- **Activity**:
Retype all of the entries precisely.

───── Input records

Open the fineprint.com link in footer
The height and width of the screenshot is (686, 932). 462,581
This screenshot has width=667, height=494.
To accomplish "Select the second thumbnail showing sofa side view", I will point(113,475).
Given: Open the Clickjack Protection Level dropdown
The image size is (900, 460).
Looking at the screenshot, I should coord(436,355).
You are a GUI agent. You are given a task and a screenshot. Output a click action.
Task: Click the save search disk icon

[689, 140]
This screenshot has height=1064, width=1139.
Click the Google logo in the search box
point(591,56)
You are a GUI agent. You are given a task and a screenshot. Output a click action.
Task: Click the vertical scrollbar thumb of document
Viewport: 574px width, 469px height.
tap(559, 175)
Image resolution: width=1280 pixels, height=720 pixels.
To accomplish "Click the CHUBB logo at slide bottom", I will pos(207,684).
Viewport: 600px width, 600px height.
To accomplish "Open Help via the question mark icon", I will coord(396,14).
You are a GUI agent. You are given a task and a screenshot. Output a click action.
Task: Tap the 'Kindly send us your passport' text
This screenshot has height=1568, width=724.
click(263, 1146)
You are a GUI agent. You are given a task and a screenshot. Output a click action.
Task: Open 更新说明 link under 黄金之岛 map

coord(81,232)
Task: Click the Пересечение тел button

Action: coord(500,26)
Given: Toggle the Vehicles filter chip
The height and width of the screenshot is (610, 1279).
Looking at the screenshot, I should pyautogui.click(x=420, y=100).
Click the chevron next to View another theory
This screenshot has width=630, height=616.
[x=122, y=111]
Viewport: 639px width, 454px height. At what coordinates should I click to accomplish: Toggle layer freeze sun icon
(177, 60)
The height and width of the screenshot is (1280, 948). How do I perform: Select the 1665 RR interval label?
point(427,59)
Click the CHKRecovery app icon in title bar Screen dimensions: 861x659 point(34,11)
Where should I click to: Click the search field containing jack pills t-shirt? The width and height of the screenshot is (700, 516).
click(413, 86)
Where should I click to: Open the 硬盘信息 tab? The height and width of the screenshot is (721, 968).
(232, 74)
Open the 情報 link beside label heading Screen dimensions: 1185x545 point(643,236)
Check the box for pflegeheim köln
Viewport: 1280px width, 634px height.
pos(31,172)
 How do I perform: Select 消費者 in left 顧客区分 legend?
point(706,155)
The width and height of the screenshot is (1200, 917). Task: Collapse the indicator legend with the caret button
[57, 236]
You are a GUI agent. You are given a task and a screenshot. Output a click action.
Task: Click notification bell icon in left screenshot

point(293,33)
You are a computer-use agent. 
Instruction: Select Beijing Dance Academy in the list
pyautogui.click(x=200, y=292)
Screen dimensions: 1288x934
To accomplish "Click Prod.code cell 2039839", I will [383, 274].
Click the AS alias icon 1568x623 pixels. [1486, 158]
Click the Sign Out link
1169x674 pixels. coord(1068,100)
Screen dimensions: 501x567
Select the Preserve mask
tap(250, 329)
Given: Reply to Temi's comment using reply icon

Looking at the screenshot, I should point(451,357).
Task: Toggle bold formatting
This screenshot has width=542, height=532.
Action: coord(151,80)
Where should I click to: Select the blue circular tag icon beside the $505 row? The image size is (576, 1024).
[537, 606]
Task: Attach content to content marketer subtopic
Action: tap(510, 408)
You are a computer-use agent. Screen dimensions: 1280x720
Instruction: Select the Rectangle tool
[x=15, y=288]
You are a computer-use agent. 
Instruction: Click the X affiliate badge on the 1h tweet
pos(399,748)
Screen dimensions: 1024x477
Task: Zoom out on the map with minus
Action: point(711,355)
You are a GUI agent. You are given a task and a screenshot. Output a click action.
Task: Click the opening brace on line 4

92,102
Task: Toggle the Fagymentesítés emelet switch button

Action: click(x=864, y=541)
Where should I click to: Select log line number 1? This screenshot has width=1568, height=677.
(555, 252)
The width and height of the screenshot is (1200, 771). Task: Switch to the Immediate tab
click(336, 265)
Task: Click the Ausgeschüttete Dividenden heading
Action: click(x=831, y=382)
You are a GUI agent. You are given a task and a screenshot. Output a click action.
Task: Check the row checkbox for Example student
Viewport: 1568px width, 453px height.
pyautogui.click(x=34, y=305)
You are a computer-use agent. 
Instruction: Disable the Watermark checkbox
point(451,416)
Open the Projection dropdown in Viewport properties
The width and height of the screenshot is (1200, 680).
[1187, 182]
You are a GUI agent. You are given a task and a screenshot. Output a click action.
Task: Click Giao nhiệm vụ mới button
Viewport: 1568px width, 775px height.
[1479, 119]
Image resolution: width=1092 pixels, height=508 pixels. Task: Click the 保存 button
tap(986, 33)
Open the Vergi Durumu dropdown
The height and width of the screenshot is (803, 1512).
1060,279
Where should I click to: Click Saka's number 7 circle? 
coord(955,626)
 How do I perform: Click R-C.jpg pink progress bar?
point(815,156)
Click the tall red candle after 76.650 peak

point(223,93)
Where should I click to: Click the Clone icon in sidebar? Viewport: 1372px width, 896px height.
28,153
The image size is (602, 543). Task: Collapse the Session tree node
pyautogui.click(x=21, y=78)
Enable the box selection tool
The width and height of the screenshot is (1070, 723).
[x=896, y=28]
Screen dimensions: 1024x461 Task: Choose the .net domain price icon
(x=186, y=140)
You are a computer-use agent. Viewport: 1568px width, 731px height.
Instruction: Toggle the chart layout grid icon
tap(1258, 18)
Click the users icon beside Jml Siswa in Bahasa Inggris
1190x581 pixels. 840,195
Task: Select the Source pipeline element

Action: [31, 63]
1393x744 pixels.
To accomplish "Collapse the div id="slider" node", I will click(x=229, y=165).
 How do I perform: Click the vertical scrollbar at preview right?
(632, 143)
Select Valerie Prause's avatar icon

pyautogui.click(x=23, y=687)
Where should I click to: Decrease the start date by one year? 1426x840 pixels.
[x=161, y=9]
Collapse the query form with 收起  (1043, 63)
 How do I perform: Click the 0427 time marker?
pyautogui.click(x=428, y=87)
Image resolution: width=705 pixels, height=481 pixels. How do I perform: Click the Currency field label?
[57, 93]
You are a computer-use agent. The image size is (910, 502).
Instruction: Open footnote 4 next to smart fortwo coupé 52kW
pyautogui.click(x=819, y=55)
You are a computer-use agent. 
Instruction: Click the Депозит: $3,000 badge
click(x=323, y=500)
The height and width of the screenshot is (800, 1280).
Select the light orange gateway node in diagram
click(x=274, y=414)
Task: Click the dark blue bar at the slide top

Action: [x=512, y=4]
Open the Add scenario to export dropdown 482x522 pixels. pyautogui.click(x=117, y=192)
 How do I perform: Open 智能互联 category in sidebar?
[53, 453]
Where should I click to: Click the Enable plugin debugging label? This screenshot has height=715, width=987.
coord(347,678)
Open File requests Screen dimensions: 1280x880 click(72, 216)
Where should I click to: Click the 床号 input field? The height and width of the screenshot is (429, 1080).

──────────

- **Answer below**:
Open the fineprint.com link in footer
The height and width of the screenshot is (686, 932). 462,581
This screenshot has width=667, height=494.
To accomplish "Select the second thumbnail showing sofa side view", I will point(113,475).
Given: Open the Clickjack Protection Level dropdown
The image size is (900, 460).
Looking at the screenshot, I should coord(436,355).
You are a GUI agent. You are given a task and a screenshot. Output a click action.
Task: Click the save search disk icon

[689, 140]
This screenshot has height=1064, width=1139.
Click the Google logo in the search box
point(591,56)
You are a GUI agent. You are given a task and a screenshot. Output a click action.
Task: Click the vertical scrollbar thumb of document
Viewport: 574px width, 469px height.
tap(559, 175)
Image resolution: width=1280 pixels, height=720 pixels.
To accomplish "Click the CHUBB logo at slide bottom", I will pos(207,684).
Viewport: 600px width, 600px height.
To accomplish "Open Help via the question mark icon", I will coord(396,14).
You are a GUI agent. You are given a task and a screenshot. Output a click action.
Task: Tap the 'Kindly send us your passport' text
This screenshot has height=1568, width=724.
click(263, 1146)
You are a GUI agent. You are given a task and a screenshot. Output a click action.
Task: Open 更新说明 link under 黄金之岛 map

coord(81,232)
Task: Click the Пересечение тел button

Action: coord(500,26)
Given: Toggle the Vehicles filter chip
The height and width of the screenshot is (610, 1279).
Looking at the screenshot, I should pyautogui.click(x=420, y=100).
Click the chevron next to View another theory
This screenshot has width=630, height=616.
[x=122, y=111]
Viewport: 639px width, 454px height. At what coordinates should I click to accomplish: Toggle layer freeze sun icon
(177, 60)
The height and width of the screenshot is (1280, 948). How do I perform: Select the 1665 RR interval label?
point(427,59)
Click the CHKRecovery app icon in title bar Screen dimensions: 861x659 point(34,11)
Where should I click to: Click the search field containing jack pills t-shirt? The width and height of the screenshot is (700, 516).
click(413, 86)
Where should I click to: Open the 硬盘信息 tab? The height and width of the screenshot is (721, 968).
(232, 74)
Open the 情報 link beside label heading Screen dimensions: 1185x545 point(643,236)
Check the box for pflegeheim köln
Viewport: 1280px width, 634px height.
pos(31,172)
 How do I perform: Select 消費者 in left 顧客区分 legend?
point(706,155)
The width and height of the screenshot is (1200, 917). Task: Collapse the indicator legend with the caret button
[57, 236]
You are a GUI agent. You are given a task and a screenshot. Output a click action.
Task: Click notification bell icon in left screenshot

point(293,33)
You are a computer-use agent. 
Instruction: Select Beijing Dance Academy in the list
pyautogui.click(x=200, y=292)
Screen dimensions: 1288x934
To accomplish "Click Prod.code cell 2039839", I will [383, 274].
Click the AS alias icon 1568x623 pixels. [1486, 158]
Click the Sign Out link
1169x674 pixels. coord(1068,100)
Screen dimensions: 501x567
Select the Preserve mask
tap(250, 329)
Given: Reply to Temi's comment using reply icon

Looking at the screenshot, I should point(451,357).
Task: Toggle bold formatting
This screenshot has width=542, height=532.
Action: coord(151,80)
Where should I click to: Select the blue circular tag icon beside the $505 row? The image size is (576, 1024).
[537, 606]
Task: Attach content to content marketer subtopic
Action: tap(510, 408)
You are a computer-use agent. Screen dimensions: 1280x720
Instruction: Select the Rectangle tool
[x=15, y=288]
You are a computer-use agent. 
Instruction: Click the X affiliate badge on the 1h tweet
pos(399,748)
Screen dimensions: 1024x477
Task: Zoom out on the map with minus
Action: point(711,355)
You are a GUI agent. You are given a task and a screenshot. Output a click action.
Task: Click the opening brace on line 4

92,102
Task: Toggle the Fagymentesítés emelet switch button

Action: click(x=864, y=541)
Where should I click to: Select log line number 1? This screenshot has width=1568, height=677.
(555, 252)
The width and height of the screenshot is (1200, 771). Task: Switch to the Immediate tab
click(336, 265)
Task: Click the Ausgeschüttete Dividenden heading
Action: click(x=831, y=382)
You are a GUI agent. You are given a task and a screenshot. Output a click action.
Task: Check the row checkbox for Example student
Viewport: 1568px width, 453px height.
pyautogui.click(x=34, y=305)
You are a computer-use agent. 
Instruction: Disable the Watermark checkbox
point(451,416)
Open the Projection dropdown in Viewport properties
The width and height of the screenshot is (1200, 680).
[1187, 182]
You are a GUI agent. You are given a task and a screenshot. Output a click action.
Task: Click Giao nhiệm vụ mới button
Viewport: 1568px width, 775px height.
[1479, 119]
Image resolution: width=1092 pixels, height=508 pixels. Task: Click the 保存 button
tap(986, 33)
Open the Vergi Durumu dropdown
The height and width of the screenshot is (803, 1512).
1060,279
Where should I click to: Click Saka's number 7 circle? 
coord(955,626)
 How do I perform: Click R-C.jpg pink progress bar?
point(815,156)
Click the tall red candle after 76.650 peak

point(223,93)
Where should I click to: Click the Clone icon in sidebar? Viewport: 1372px width, 896px height.
28,153
The image size is (602, 543). Task: Collapse the Session tree node
pyautogui.click(x=21, y=78)
Enable the box selection tool
The width and height of the screenshot is (1070, 723).
[x=896, y=28]
Screen dimensions: 1024x461 Task: Choose the .net domain price icon
(x=186, y=140)
You are a computer-use agent. Viewport: 1568px width, 731px height.
Instruction: Toggle the chart layout grid icon
tap(1258, 18)
Click the users icon beside Jml Siswa in Bahasa Inggris
1190x581 pixels. 840,195
Task: Select the Source pipeline element

Action: [31, 63]
1393x744 pixels.
To accomplish "Collapse the div id="slider" node", I will click(x=229, y=165).
 How do I perform: Click the vertical scrollbar at preview right?
(632, 143)
Select Valerie Prause's avatar icon

pyautogui.click(x=23, y=687)
Where should I click to: Decrease the start date by one year? 1426x840 pixels.
[x=161, y=9]
Collapse the query form with 收起  (1043, 63)
 How do I perform: Click the 0427 time marker?
pyautogui.click(x=428, y=87)
Image resolution: width=705 pixels, height=481 pixels. How do I perform: Click the Currency field label?
[57, 93]
You are a computer-use agent. The image size is (910, 502).
Instruction: Open footnote 4 next to smart fortwo coupé 52kW
pyautogui.click(x=819, y=55)
You are a computer-use agent. 
Instruction: Click the Депозит: $3,000 badge
click(x=323, y=500)
The height and width of the screenshot is (800, 1280).
Select the light orange gateway node in diagram
click(x=274, y=414)
Task: Click the dark blue bar at the slide top

Action: [x=512, y=4]
Open the Add scenario to export dropdown 482x522 pixels. pyautogui.click(x=117, y=192)
 How do I perform: Open 智能互联 category in sidebar?
[53, 453]
Where should I click to: Click the Enable plugin debugging label? This screenshot has height=715, width=987.
coord(347,678)
Open File requests Screen dimensions: 1280x880 click(72, 216)
Where should I click to: Click the 床号 input field? The height and width of the screenshot is (429, 1080).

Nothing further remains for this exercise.